Written problem:
Copy the lines from the one containing "Switch to the 卡片" through the end of the lines exactly as they appear.

Excerpted data:

____

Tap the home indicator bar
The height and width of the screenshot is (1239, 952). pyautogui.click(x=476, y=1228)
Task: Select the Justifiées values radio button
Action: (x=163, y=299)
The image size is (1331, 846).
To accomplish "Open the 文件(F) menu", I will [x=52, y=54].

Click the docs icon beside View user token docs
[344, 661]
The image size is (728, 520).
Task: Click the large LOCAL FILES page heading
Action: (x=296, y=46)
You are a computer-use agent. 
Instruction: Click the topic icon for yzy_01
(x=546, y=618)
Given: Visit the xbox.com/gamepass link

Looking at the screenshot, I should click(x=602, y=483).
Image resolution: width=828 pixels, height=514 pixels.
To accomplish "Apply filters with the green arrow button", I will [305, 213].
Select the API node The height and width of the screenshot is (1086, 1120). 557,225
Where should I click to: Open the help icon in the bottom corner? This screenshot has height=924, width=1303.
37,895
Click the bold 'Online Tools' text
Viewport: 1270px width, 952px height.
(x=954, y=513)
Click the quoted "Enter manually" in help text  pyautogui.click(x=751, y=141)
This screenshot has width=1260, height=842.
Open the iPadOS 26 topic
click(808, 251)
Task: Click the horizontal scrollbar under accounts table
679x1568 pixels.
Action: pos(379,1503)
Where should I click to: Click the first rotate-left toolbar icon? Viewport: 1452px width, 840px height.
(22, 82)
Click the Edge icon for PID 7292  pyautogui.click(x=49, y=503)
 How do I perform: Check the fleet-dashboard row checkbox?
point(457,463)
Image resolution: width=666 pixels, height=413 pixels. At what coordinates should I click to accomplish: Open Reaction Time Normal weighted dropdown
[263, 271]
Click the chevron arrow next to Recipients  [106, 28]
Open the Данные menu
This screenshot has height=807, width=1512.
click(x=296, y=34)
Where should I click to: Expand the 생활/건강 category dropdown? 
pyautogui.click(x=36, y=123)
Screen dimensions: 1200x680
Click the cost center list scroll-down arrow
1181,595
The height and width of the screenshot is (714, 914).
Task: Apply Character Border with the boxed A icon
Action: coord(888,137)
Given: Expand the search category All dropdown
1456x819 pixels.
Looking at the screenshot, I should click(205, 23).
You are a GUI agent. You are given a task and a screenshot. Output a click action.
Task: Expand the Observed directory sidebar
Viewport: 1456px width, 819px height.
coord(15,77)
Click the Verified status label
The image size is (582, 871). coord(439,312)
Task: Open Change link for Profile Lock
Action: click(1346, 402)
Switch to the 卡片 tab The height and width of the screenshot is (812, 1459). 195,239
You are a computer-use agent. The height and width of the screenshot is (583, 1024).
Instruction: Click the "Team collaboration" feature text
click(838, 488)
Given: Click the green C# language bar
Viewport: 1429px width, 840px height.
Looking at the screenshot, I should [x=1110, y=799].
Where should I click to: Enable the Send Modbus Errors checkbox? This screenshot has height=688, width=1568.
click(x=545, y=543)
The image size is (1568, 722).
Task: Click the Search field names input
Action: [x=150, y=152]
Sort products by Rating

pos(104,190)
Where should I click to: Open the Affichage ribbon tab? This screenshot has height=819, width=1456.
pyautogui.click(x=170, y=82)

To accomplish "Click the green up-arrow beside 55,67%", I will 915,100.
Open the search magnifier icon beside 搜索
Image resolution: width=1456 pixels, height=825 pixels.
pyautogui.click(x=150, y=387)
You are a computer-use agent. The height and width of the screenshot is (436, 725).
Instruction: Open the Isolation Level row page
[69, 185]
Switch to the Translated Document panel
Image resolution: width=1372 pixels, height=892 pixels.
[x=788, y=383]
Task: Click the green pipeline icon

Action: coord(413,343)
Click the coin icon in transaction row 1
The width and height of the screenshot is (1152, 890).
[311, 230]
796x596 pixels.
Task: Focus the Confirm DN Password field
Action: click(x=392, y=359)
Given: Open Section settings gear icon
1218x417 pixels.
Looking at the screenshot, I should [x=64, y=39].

____

Task solution:
Switch to the 卡片 tab The height and width of the screenshot is (812, 1459). 195,239
You are a computer-use agent. The height and width of the screenshot is (583, 1024).
Instruction: Click the "Team collaboration" feature text
click(838, 488)
Given: Click the green C# language bar
Viewport: 1429px width, 840px height.
Looking at the screenshot, I should [x=1110, y=799].
Where should I click to: Enable the Send Modbus Errors checkbox? This screenshot has height=688, width=1568.
click(x=545, y=543)
The image size is (1568, 722).
Task: Click the Search field names input
Action: [x=150, y=152]
Sort products by Rating

pos(104,190)
Where should I click to: Open the Affichage ribbon tab? This screenshot has height=819, width=1456.
pyautogui.click(x=170, y=82)

To accomplish "Click the green up-arrow beside 55,67%", I will 915,100.
Open the search magnifier icon beside 搜索
Image resolution: width=1456 pixels, height=825 pixels.
pyautogui.click(x=150, y=387)
You are a computer-use agent. The height and width of the screenshot is (436, 725).
Instruction: Open the Isolation Level row page
[69, 185]
Switch to the Translated Document panel
Image resolution: width=1372 pixels, height=892 pixels.
[x=788, y=383]
Task: Click the green pipeline icon

Action: coord(413,343)
Click the coin icon in transaction row 1
The width and height of the screenshot is (1152, 890).
[311, 230]
796x596 pixels.
Task: Focus the Confirm DN Password field
Action: click(x=392, y=359)
Given: Open Section settings gear icon
1218x417 pixels.
Looking at the screenshot, I should [x=64, y=39].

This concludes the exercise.